Na quinta-feira (4), o Brasil anunciou a intenção de adquirir até 20 caças Saab Gripen E, que são fabricados na Suécia e em Gavião Peixoto, em São Paulo. Se concretizada, essa compra aumentará a frota de Gripen, que já conta com 36 aeronaves encomendadas em 2014, para um total de 56. A decisão surpreendeu muitos envolvidos no programa, especialmente porque o orçamento da Defesa passou por um bloqueio significativo, com uma perda de R$ 4,36 bilhões este ano. O ministro da Defesa, José Mucio Monteiro, comentou que, devido à complexidade do setor, as negociações costumam ser lentas.
A Força Aérea Brasileira (FAB) tinha como meta inicial a aquisição de 120 caças avançados, mas em 2013 optou pelos 36 Gripen e firmou o contrato no ano seguinte. Em 2022, o ex-comandante da FAB, Carlos Almeida Baptista Junior, expressou interesse em mais 30 unidades. Desde então, também foi discutido um acordo em que o Brasil receberia 14 Gripen em troca da Suécia adquirir 4 aviões de transporte da Embraer. A proposta atual envolve um aditivo ao contrato de 2014, que é avaliado em R$ 29,5 bilhões, permitindo um acréscimo de até 25%, ou R$ 7,3 bilhões, ao longo dos anos.

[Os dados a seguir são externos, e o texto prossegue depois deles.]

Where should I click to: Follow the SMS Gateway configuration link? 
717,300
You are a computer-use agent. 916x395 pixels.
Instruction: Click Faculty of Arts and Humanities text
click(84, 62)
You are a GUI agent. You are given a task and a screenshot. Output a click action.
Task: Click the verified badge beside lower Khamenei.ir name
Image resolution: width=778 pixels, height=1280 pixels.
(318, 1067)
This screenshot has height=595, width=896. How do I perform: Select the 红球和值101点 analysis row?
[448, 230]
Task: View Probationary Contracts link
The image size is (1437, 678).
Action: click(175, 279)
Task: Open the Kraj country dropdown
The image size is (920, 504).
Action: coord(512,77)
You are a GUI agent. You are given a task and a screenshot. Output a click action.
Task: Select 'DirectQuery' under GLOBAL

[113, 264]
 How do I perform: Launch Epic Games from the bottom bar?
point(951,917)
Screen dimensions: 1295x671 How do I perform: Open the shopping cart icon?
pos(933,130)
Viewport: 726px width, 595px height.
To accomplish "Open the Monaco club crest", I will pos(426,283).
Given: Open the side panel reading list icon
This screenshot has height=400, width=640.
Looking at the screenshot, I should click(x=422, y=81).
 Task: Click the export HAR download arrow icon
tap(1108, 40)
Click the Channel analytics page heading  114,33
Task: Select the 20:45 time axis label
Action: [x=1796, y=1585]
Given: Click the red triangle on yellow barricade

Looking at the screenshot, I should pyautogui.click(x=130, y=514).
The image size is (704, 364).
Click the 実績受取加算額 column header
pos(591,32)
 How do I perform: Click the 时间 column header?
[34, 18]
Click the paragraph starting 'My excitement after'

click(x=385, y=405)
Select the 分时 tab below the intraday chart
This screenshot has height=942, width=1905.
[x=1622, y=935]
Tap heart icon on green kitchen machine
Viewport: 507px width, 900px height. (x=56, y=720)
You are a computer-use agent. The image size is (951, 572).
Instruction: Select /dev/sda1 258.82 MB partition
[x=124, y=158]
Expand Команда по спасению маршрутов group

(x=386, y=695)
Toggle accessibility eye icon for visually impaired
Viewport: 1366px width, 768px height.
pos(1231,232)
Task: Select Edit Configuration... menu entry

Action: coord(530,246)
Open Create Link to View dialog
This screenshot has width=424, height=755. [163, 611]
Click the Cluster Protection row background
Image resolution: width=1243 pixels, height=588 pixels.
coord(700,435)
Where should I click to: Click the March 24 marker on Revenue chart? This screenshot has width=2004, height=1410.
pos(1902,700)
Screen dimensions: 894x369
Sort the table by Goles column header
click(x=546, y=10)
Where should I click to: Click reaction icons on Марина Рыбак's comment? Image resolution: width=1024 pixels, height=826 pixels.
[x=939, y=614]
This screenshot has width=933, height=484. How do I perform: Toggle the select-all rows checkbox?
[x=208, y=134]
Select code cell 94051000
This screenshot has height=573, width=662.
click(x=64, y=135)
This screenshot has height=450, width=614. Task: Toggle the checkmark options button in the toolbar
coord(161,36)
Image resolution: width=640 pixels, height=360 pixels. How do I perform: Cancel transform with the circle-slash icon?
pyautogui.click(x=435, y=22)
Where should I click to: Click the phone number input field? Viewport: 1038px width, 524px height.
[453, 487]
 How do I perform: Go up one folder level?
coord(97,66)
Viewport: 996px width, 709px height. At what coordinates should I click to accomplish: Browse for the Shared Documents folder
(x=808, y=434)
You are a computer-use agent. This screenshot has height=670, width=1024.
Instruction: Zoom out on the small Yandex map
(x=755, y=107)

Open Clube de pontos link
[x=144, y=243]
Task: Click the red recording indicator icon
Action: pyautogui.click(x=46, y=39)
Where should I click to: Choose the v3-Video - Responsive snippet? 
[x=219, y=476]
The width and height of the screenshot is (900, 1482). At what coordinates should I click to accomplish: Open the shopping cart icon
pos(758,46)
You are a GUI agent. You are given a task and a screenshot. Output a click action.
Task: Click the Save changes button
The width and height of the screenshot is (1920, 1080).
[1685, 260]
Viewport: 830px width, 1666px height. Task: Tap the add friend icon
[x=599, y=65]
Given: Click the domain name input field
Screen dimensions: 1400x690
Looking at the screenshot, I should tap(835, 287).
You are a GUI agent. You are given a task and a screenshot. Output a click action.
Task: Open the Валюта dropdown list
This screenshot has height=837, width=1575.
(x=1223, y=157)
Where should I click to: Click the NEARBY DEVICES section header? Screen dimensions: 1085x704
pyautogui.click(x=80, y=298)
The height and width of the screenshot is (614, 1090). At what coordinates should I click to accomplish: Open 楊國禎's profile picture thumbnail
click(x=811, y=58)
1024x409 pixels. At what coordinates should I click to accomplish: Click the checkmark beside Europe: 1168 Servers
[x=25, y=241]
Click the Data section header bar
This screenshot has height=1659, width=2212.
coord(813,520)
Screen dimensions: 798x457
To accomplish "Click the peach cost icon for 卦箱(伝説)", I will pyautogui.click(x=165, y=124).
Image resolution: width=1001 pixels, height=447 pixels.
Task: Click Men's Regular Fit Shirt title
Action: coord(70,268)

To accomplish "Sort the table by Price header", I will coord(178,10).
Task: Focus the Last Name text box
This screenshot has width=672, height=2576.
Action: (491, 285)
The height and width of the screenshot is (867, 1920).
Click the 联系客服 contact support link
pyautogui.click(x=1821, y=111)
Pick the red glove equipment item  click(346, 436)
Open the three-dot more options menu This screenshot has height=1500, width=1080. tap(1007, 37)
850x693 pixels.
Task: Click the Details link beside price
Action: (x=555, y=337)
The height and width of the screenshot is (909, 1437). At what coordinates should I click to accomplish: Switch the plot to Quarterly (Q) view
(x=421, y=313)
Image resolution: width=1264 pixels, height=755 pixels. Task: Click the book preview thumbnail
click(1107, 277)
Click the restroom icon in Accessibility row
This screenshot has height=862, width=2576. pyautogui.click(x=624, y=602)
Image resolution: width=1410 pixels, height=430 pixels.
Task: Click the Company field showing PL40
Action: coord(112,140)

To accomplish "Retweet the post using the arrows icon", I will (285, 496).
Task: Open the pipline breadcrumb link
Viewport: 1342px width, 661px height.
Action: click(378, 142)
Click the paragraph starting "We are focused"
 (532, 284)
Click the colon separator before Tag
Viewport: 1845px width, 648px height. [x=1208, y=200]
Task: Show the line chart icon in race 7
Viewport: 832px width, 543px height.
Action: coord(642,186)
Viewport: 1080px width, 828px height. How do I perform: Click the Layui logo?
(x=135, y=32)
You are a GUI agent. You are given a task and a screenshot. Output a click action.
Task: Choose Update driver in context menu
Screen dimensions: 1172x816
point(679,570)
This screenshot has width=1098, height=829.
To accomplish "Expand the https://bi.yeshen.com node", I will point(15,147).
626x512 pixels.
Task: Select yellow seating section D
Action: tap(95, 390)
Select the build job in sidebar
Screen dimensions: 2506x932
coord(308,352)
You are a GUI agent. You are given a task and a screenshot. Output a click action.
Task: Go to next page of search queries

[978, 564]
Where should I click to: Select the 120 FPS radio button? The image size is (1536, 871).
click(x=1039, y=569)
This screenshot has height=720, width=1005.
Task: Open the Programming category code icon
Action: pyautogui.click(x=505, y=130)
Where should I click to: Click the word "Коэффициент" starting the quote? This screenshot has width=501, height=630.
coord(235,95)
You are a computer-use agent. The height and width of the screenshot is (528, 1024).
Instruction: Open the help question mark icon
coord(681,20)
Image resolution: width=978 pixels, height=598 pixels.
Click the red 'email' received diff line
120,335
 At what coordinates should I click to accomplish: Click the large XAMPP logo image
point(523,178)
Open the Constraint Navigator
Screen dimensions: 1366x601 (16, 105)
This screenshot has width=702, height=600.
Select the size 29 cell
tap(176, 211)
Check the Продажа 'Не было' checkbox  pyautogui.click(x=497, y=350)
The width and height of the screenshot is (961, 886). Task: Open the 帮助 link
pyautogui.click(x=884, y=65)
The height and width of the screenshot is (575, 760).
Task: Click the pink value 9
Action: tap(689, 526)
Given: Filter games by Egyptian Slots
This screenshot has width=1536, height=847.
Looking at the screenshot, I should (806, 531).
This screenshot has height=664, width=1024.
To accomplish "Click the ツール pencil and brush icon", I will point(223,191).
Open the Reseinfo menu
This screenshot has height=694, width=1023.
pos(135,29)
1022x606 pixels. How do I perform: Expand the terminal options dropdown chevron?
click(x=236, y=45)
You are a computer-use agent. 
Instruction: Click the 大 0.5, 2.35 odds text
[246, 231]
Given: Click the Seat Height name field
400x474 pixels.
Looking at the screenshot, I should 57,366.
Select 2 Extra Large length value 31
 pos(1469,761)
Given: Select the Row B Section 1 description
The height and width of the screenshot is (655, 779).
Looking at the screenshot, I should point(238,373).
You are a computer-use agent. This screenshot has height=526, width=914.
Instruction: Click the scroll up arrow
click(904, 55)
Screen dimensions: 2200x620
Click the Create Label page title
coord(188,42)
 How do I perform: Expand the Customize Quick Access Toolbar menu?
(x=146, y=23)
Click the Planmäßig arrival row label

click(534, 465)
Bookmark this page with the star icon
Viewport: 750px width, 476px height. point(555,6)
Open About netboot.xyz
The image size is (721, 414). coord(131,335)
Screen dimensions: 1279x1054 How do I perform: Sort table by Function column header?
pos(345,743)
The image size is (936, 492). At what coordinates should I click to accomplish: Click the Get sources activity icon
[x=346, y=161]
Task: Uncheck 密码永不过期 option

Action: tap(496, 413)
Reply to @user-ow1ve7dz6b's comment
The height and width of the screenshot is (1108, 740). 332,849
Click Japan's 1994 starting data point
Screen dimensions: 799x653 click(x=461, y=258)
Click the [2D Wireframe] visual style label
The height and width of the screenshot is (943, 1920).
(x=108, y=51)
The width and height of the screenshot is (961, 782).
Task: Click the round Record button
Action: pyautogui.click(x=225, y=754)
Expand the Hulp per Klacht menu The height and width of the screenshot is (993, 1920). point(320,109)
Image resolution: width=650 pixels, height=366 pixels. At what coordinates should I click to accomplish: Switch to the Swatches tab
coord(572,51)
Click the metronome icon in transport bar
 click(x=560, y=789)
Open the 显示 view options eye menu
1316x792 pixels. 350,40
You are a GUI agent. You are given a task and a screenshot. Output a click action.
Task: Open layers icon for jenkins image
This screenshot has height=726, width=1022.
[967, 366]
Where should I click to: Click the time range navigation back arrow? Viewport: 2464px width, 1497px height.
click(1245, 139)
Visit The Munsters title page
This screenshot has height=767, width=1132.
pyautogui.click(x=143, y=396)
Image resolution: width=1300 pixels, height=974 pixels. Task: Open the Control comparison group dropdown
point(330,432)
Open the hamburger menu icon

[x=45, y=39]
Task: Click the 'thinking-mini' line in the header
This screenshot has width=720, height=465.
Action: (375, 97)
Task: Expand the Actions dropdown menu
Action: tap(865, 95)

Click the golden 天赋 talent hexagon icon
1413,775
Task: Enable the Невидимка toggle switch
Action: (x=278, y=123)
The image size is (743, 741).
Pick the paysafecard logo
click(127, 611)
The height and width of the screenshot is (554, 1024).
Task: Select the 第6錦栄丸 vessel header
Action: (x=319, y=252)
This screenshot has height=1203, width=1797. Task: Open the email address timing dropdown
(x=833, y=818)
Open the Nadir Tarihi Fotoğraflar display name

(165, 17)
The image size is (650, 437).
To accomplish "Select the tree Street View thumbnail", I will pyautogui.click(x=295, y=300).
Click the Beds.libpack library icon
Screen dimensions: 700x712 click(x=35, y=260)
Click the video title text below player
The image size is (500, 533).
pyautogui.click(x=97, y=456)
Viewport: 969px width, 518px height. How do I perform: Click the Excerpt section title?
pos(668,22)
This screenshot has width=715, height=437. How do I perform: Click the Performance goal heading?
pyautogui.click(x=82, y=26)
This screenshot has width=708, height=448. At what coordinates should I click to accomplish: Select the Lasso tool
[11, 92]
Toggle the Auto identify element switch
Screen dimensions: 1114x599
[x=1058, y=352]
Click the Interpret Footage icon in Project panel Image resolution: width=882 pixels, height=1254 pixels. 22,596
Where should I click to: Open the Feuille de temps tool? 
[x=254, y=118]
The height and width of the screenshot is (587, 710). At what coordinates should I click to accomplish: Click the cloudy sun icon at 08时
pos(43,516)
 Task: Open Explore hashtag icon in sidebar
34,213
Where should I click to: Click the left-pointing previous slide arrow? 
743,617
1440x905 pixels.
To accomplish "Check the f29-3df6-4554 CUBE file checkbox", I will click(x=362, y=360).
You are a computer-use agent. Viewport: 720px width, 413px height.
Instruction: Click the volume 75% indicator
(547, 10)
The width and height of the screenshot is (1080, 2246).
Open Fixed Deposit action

Para quem quer acompanhar as discussões sobre o tema, é possível acessar informações sobre as sessões da FAB e consultar documentos através de seus canais oficiais. Além disso, as audiências públicas e a fiscalização por órgãos competentes são importantes para garantir transparência nesse processo. O cenário agora envolve a definição de como será feita a compra dos novos caças, enquanto o ministério ainda não deu detalhes sobre os próximos passos da negociação.